No nos podemos olvidar de la representación española, que no es otra que Zaida, la cual refleja un nivel cultural deplorable, y seguramente un ejemplo de la nefasta educación de su país (sí, el mismo que el mío…), por mucho que duela admitirlo, pero es que es la única del programa que no da ni una. Espero que los espectadores que vean el show no nos relacionen con ella, porque tela (no sabe situar Argentina o no conoce la definición de inquebrantable, entre otras perlas).

Dicho esto, se trata de una de los peores concursantes de esta versión latina, totalmente forzada y carente de naturalidad, aunque todo cobra sentido cuando descubres (bueno, en realidad me lo ha confirmado mi fuente) que viene directa del ya desaparecido (menos mal) programa de ‘Mujeres, hombres y viceversa’, donde ejercía de pretendiente. Es obvio que quiere tele (es ella la que busca el protagonismo, no espera a que el programa se lo de), y es por ello que se nota lo impostado de su personaje, trayendo lo peor de los reality españoles al concurso que nos ocupa. ¿De verdad no había mejores candidatas españolas? Maldita la hora… Y espera, que forma pareja con Nick (otro que tal baila), formando el dúo más aburrido de la temporada. Prescindibles es quedarse corto.

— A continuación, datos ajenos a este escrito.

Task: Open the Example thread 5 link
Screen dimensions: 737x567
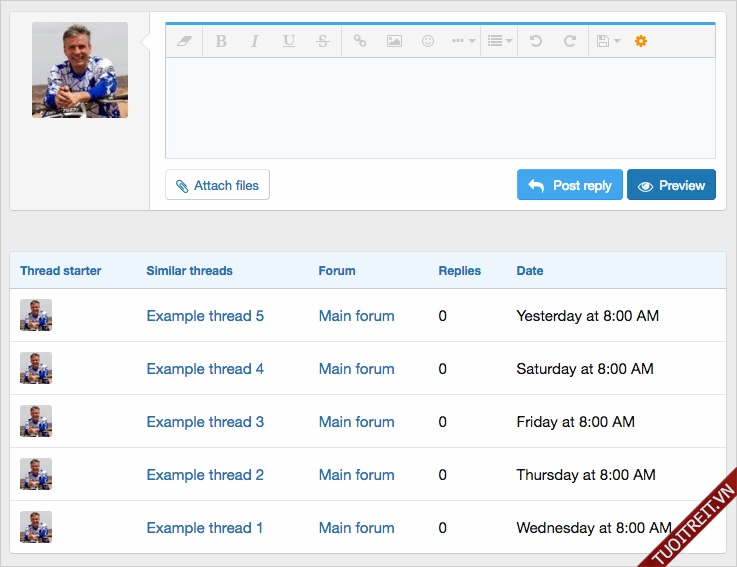Action: click(x=205, y=316)
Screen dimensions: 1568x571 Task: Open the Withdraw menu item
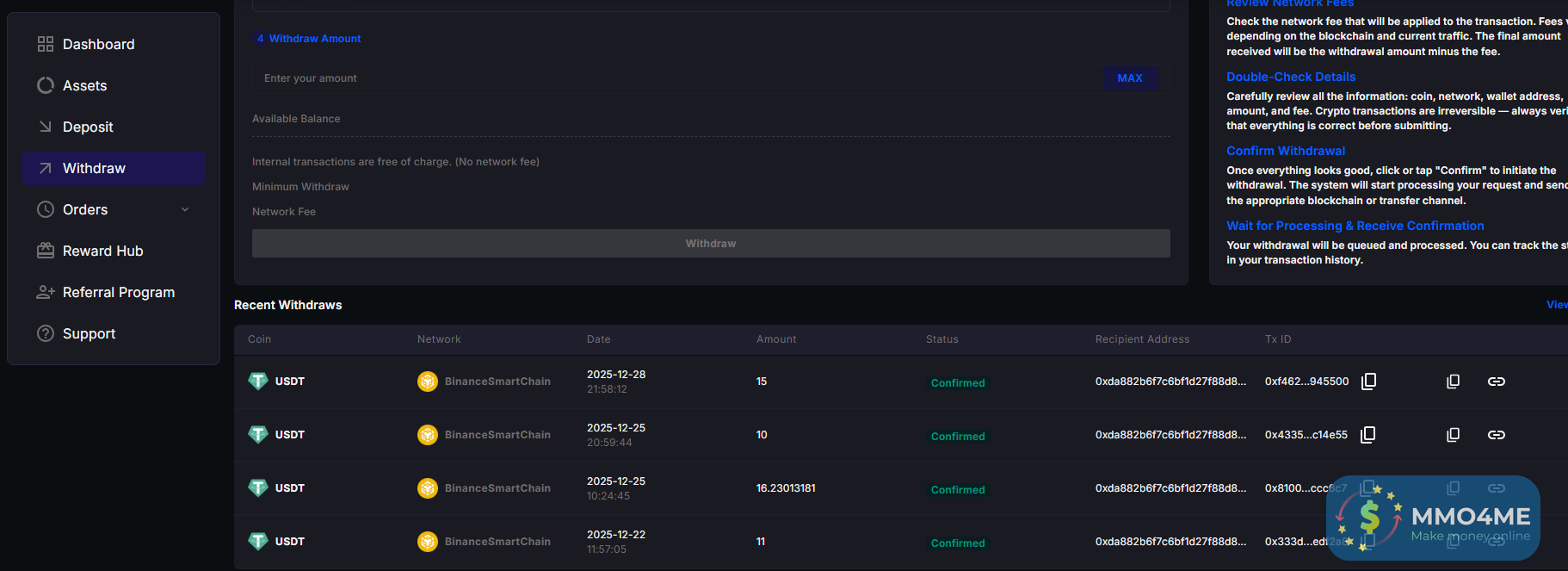click(x=94, y=168)
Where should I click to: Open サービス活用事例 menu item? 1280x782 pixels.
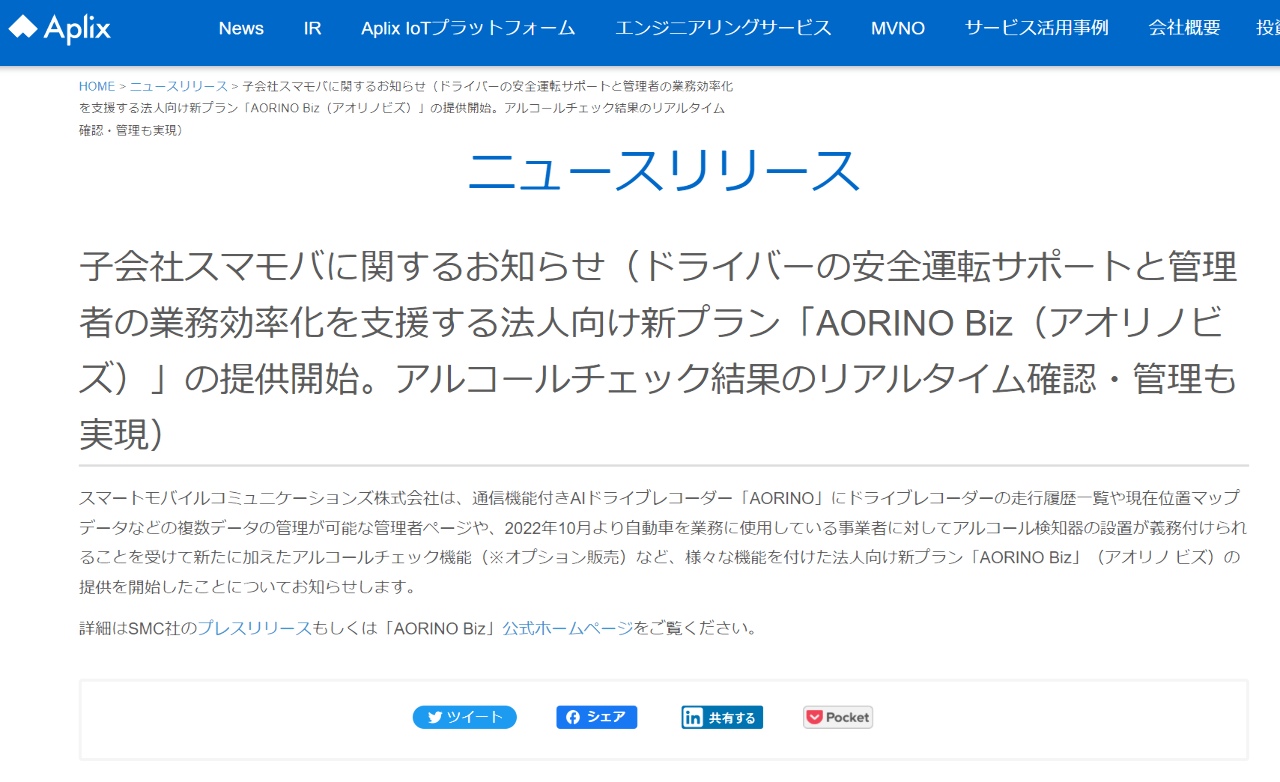click(1037, 28)
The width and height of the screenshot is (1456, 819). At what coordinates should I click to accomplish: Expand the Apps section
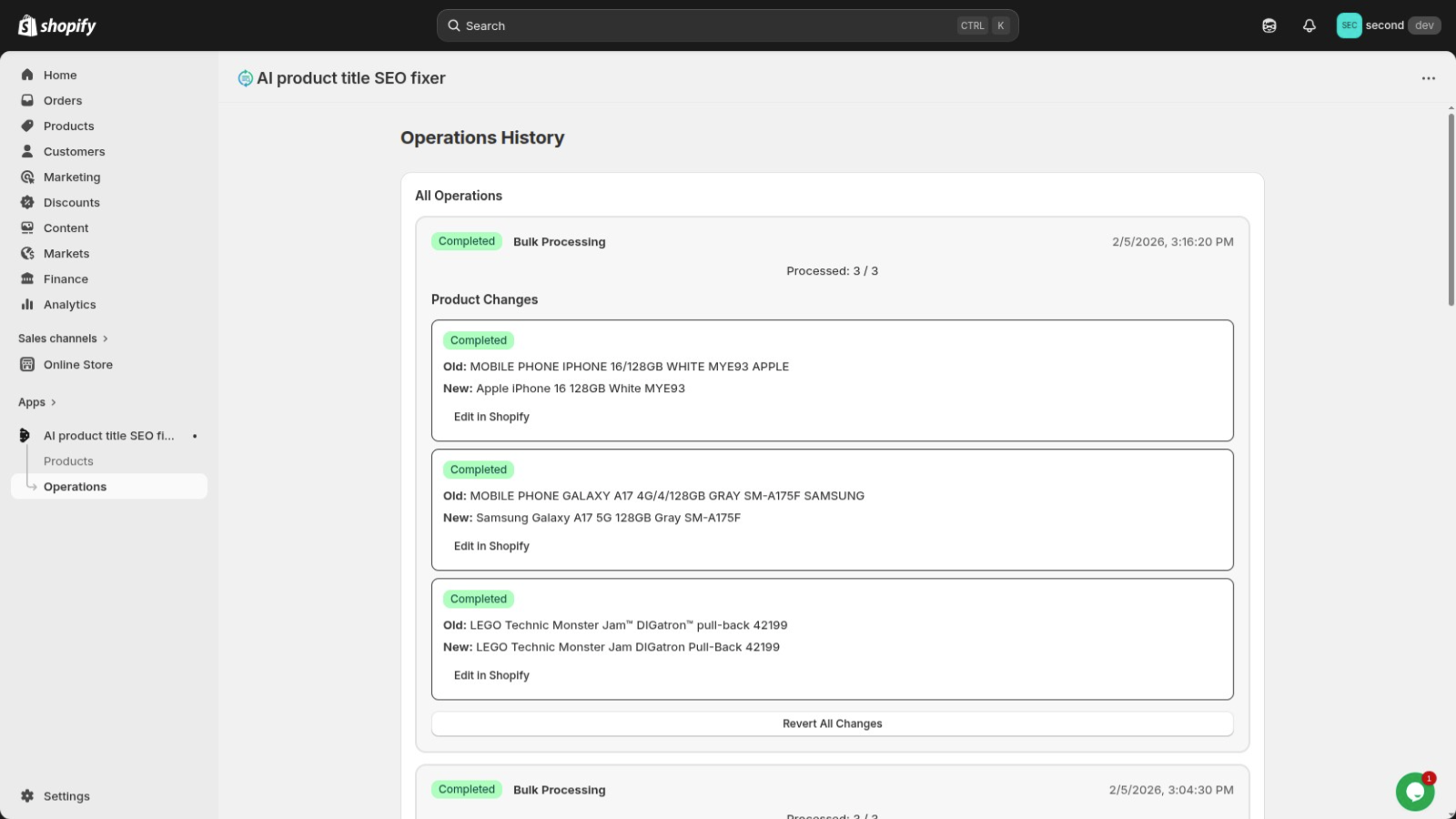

Todos sabemos que esto está más guionizado que un programa de Telecinco (bueno, tampoco nos pasemos), por lo que es una buena noticia encontrarse con la concursante más auténtica de todas las ediciones, que no es otra que Flor. La misma forma, junto a Nico, la mejor pareja (también conocida como los cordobeses, al ser ambos de Argentina) de esta versión latina. Se agradece que haya algo de autenticidad en un show de esta índole, por lo que bravo por ellos.

‘La pareja más aburrida de la edición jugando a ser divertidos y picantes. ¿Lo lograrán? Spoiler: NO’

Y una vez analizados casi todos los concursantes (los que me he olvidado tampoco son dignos de mención, ya sea porque los expulsan antes de tiempo o porque dan lástima, como es el caso de Clovis), llegamos al desenlace, optando por repartir el premio… Mejor que lo descubráis vosotros mismos, pero me limitaré a afirmar que vuelve a ser un reparto injusto, ya que algunos se llevan más que otros, cuando no lo merecen. Y hasta aquí puedo leer.

En conclusión, estamos ante otra edición entretenida, que no tiene mucho que envidiar a la brasileña, y que se distancia de las versiones estadounidenses, siendo un show que seguramente vuelva a convencer a los aficionados al programa. En eso no engañan a nadie. Esperando a la siguiente versión, que espero que no sea la española… Que demonios, adelante, que estamos aquí para jugar. Que Chiquito de la Calzada nos pille confesados.